First use a quick introduction to introduce, and then list the various queries are used more (in my working environment, this is the case), the rest of the less useful here is not listed.

1.1 Quick Start

1.1.1 Query All

GET index/type/_search
{
    "query":{
        "match_all":{}
    }
}

or

GET index/type/_search

1.1.2 Paging (term as an example)

GET index/type/_search
{
    "from":0,
    "size":100,
    "query":{
        "term":{
            "area":"GuangZhou"
        }
    }
}

1.1.3 contains the specified fields (take term for example)

GET index/type/_search
{
    "_source":["hobby", "name"],
    "query":{
        "term":{
            "area":"GuangZhou"
        }
    }
}

1.1.4 Sorting (term as an example)

Single field sorting:

GET index/type/_search
{
    "query":{
        "term":{
            "area":"GuangZhou"
        }
    },
    "sort":[
        {"user_id":{"order":"asc"}},
        {"salary":{"order":"desc"}}
    ]
}

1.2 Full Text Query

Query fields are indexed and analyzed, and the word splitter (or search word splitter) for each field is applied to the query string before execution.

1.2.1 match query

{
  "query": {
    "match": {
      "content": {
        "query": "Lippi Hengda".
        "operator": "and"
      }
    }
  }
}

operator The default is or,That is to say, "Lipi Hengda" is divided into "Lipi" and "Hengda", as long as content If one of the two occurs, it will be searched; set it to ___________ and Later, it will be searched only if it appears at the same time.

1.2.2 match_phrase query

Documents are searched only if they satisfy the following two conditions:

  • (1) After participle, all terms appear in the field.
  • (2) The word order in the field should be consistent.
{
  "query": {
    "match_phrase": {
      "content": "Lipi Hengda"
    }
  }
}

1.3 Term Query

Item search matches the entries stored in the inverted index accurately. Item-level queries are used for structured data, such as numbers, dates and enumeration types.

1.3.1 term query

{
  "query": {
    "term": {
      "postdate": "2015-12-10 00:41:00"
    }
  }
}

1.3.2 terms query

Upgraded versions of term, such as the postdate field of the query above, can be set multiple.

{
  "query": {
    "terms": {
      "postdate": [
        "2015-12-10 00:41:00",
        "2016-02-01 01:39:00"
      ]
    }
  }
}

Because term is an exact match, don't ask, [] How do you set and? How can this be possible? Since it's an exact match, a field can't have two different values.

1.3.3 range query

Match documents with data type, date type, or string field in a range. Note that only one field can be queried, not multiple fields.

Value:

{
  "query": {
    "range": {
      "reply": {
        "gte": 245,
        "lte": 250
      }
    }
  }
}

The supported operators are as follows:

gt: greater than, gte: greater than or equal to, lt: less than, lte: less than or equal to

Date:

{
  "query": {
    "range": {
      "postdate": {
        "gte": "2016-09-01 00:00:00",
        "lte": "2016-09-30 23:59:59",
        "format": "yyyy-MM-dd HH:mm:ss"
      }
    }
  }
}

format It's OK if you don't add it, if you write it in the correct time format.

1.3.4 exists query

Returns a document with at least one non-null value in the corresponding field, that is, the field has a value (the concept will be explained later).

{
  "query": {
    "exists": {
      "field": "user"
    }
  }
}

Refer to the instructions in "From Lucene to Elastic Search: Full Text Retrieval in Practice".

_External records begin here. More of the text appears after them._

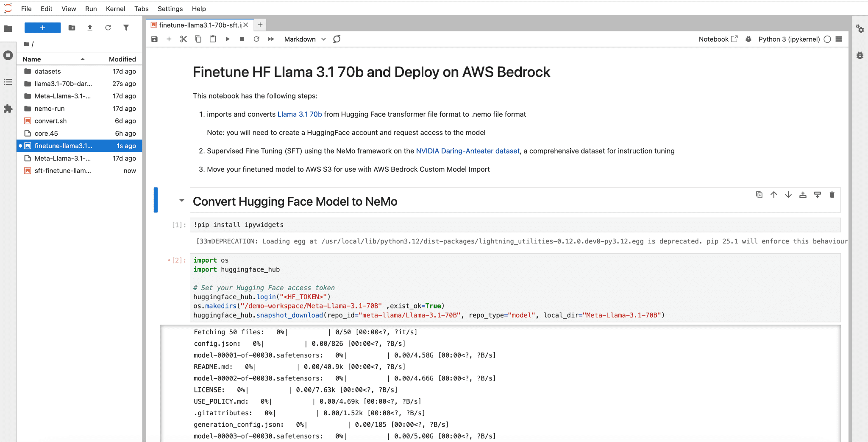Interrupt the kernel with the stop button

point(242,39)
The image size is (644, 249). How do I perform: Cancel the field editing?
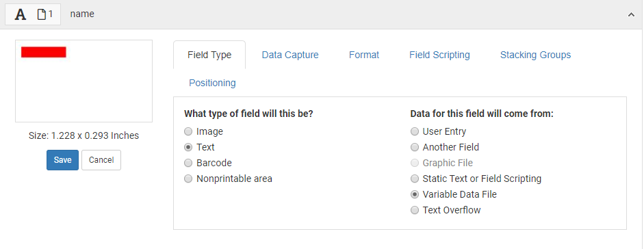coord(101,160)
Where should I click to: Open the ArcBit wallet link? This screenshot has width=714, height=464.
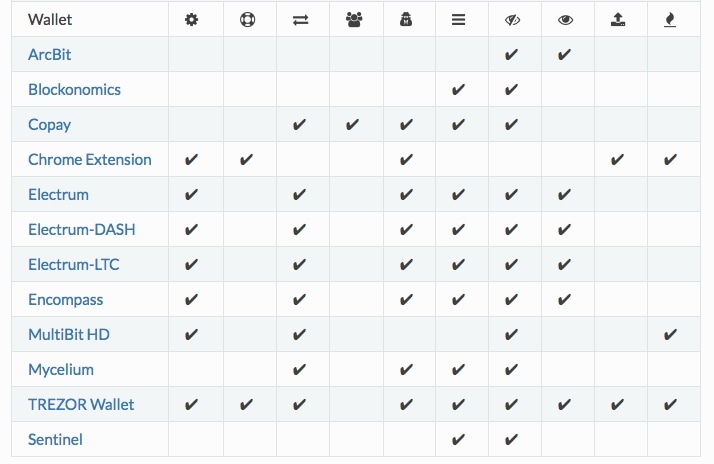tap(50, 55)
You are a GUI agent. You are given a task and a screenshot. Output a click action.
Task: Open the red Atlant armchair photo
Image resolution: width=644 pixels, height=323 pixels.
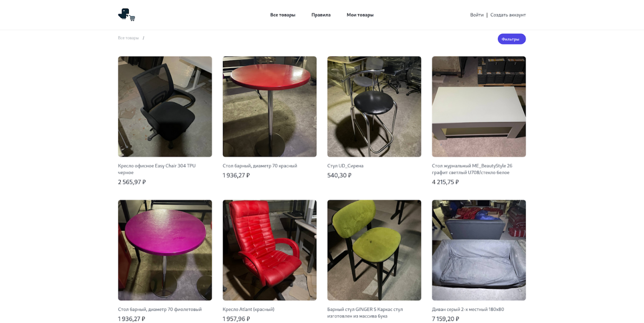269,250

The following documents match the query above:

File Explain
{"user":"jane"} user field, not empty
{"user":""} There is a user field with an empty string value
{"user":"-"} With user field, the value is not empty
{"user":["jane"]} With user field, the value is not empty
{"user":["jane",null]} With the user field, at least one value is not empty.

The following documents will not be matched:

File Explain
{"user":null} Although there is a user field, the value is empty
{"user":[]} Although there is a user field, the value is empty
{"user":[null]} Although there is a user field, the value is empty
{"foo":"bar"} No user field

1.3.5 ids query

Query for documents with the specified id.

{
  "query": {
    "ids": {
      "type": "news",
      "values": "2101"
    }
  }
}

Types are optional, or multiple IDS can be specified in a data manner.

{
  "query": {
    "ids": {
      "values": [
        "2101",
        "2301"
      ]
    }
  }
}

1.4 Compound Query

1.4.1 bool query

Because the work touches on es is to do aggregation, statistics, classification projects, often to do a variety of complex multi-condition queries, so in fact, bool query is used a lot, because the number of query conditions is uncertain, so the logical thinking of processing, the outer layer with a large bool query to carry. (Of course, the project uses its Java API)

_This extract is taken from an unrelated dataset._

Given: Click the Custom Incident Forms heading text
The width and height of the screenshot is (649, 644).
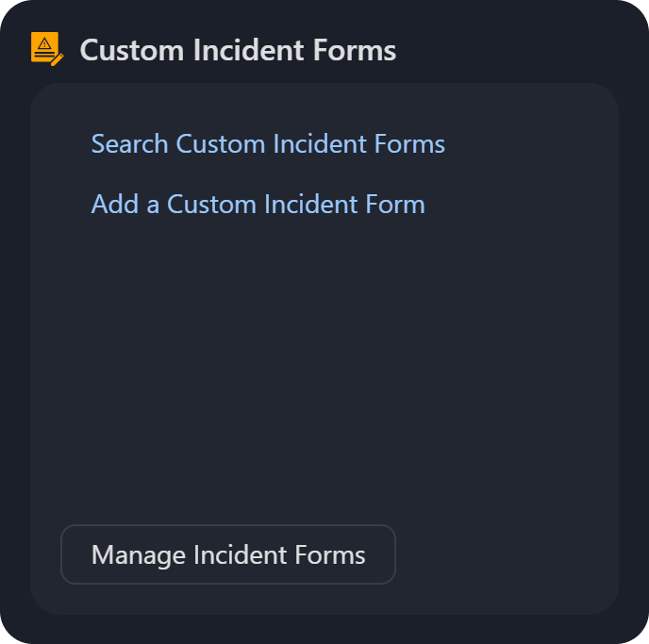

bool query can be combined with any number of simple queries. The logical representation of each simple query is as follows:

attribute Explain
must Documents must match the query conditions under the music option, which is equivalent to the AND of logical operations.
should Documents can match query conditions under the should option, or they can not match, which is equivalent to OR of logical operations.
must_not Contrary to music, documents matching query criteria under this option are not returned
filter Like music, documents that match the query criteria under the filter option are returned, but the filter does not score, it only performs filtering functions.

An example is as follows:

{
  "query": {
    "bool": {
      "must": {
        "match": {
          "content": "Lippi"
        }
      },
      "must_not": {
        "match": {
          "content": "China Super League"
        }
      }
    }
  }
}

It should be noted that under the same bool, there can only be one must, must_not, should and filter.

If you want to have more than one music, for example, you want to match Lippi and Zhongchao at the same time, but deliberately separate the two keywords (because in fact, a must, and then use match, and the operator for and can achieve the goal), how to operate? Note the use of arrays under music, and then multiple match objects are available:

{
  "size": 1,
  "query": {
    "bool": {
      "must": [
        {
          "match": {
            "content": "Lippi"
          }
        },
        {
          "match": {
            "content": "Hengda University"
          }
        }
      ]
    }
  },
  "sort": [
    {
      "id": {
        "order": "desc"
      }
    }
  ]
}

Of course, the array under music can also be multiple bool query conditions for more complex queries.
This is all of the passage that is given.